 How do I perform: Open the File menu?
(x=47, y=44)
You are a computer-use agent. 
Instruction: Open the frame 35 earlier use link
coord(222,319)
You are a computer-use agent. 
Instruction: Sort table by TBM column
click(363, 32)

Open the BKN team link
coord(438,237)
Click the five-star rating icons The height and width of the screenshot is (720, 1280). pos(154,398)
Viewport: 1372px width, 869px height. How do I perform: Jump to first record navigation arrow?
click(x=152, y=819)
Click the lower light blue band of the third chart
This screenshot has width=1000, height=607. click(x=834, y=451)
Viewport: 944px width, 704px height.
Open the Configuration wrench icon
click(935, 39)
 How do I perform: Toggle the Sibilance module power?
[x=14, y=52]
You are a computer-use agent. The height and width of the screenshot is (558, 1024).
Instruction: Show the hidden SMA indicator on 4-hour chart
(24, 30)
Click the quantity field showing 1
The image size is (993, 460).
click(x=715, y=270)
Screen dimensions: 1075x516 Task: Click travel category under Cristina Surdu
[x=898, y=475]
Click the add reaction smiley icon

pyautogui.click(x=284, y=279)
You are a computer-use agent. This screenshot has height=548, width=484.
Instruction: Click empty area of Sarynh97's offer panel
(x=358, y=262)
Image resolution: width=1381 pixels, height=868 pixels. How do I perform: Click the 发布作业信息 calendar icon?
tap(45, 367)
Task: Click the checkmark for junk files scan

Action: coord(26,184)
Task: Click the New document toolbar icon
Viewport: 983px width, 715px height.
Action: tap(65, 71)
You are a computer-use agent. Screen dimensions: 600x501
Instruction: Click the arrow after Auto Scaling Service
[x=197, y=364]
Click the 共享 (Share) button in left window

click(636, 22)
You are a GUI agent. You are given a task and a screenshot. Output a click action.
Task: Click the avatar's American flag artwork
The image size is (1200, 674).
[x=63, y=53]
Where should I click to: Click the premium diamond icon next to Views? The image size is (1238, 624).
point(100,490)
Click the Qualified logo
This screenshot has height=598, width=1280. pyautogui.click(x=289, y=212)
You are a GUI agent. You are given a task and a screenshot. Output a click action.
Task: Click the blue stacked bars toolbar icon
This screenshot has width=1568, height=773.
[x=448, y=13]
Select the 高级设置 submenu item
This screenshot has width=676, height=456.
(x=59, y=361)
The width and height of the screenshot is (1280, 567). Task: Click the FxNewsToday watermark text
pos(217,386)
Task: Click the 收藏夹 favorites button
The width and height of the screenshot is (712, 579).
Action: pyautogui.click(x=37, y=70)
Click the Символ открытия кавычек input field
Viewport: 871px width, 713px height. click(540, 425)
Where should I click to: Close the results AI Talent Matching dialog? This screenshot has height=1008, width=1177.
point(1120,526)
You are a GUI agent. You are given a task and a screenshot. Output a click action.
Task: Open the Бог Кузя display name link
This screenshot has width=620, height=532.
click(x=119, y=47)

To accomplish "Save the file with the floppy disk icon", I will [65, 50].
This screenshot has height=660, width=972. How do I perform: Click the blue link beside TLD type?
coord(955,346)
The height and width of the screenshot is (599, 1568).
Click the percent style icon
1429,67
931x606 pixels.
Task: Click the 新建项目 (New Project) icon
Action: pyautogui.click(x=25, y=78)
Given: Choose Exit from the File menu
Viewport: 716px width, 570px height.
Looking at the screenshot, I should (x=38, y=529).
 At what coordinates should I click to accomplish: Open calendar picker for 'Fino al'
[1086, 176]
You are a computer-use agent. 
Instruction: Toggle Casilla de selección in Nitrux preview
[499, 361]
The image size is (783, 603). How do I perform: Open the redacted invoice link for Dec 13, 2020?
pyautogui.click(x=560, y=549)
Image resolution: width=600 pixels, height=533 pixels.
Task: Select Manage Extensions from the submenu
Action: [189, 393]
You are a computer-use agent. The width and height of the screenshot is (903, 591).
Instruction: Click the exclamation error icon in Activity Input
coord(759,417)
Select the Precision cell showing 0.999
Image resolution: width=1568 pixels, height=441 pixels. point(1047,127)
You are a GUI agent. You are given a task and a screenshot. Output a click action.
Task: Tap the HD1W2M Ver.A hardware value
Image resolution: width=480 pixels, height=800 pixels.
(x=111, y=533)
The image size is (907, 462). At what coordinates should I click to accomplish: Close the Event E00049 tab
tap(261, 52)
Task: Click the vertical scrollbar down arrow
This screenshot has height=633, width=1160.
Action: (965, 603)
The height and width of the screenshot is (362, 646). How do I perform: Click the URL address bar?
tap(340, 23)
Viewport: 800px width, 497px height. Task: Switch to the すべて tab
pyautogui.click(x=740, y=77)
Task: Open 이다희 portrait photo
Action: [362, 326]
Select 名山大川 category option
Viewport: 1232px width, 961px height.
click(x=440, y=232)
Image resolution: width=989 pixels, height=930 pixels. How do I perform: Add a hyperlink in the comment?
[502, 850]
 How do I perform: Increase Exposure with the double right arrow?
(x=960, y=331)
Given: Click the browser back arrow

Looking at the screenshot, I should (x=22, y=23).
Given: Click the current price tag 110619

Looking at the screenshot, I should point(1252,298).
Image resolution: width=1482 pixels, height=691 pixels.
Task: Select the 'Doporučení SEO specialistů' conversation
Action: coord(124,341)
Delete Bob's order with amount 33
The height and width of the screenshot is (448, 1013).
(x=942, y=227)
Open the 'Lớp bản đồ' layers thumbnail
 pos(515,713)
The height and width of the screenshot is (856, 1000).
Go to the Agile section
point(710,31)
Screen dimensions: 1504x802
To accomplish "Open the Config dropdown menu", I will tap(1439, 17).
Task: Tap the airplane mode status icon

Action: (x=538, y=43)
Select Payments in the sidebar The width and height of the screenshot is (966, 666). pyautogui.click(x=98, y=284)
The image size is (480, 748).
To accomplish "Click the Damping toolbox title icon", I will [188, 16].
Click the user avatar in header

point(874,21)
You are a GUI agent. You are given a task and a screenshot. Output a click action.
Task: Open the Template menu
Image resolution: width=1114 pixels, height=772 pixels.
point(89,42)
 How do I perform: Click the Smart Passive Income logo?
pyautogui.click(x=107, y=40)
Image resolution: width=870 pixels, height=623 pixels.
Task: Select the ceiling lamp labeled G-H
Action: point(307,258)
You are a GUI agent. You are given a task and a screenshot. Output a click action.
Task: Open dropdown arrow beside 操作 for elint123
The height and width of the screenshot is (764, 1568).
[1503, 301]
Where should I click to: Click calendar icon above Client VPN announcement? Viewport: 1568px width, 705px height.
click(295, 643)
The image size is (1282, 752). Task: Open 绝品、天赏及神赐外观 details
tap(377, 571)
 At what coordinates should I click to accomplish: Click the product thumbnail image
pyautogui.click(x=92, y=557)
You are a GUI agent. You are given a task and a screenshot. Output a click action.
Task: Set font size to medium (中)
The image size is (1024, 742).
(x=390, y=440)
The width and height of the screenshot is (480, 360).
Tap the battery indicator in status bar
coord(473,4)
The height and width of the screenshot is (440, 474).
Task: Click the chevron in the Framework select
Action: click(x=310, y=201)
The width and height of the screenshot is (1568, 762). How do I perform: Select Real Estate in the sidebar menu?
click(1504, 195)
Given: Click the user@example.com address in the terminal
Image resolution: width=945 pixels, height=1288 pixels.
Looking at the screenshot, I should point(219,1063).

____________

§ WORK TASK
Show every line from the listing that contains "toolbar".

§ RESPONSE
Task: Click the New document toolbar icon
Task: Click the blue stacked bars toolbar icon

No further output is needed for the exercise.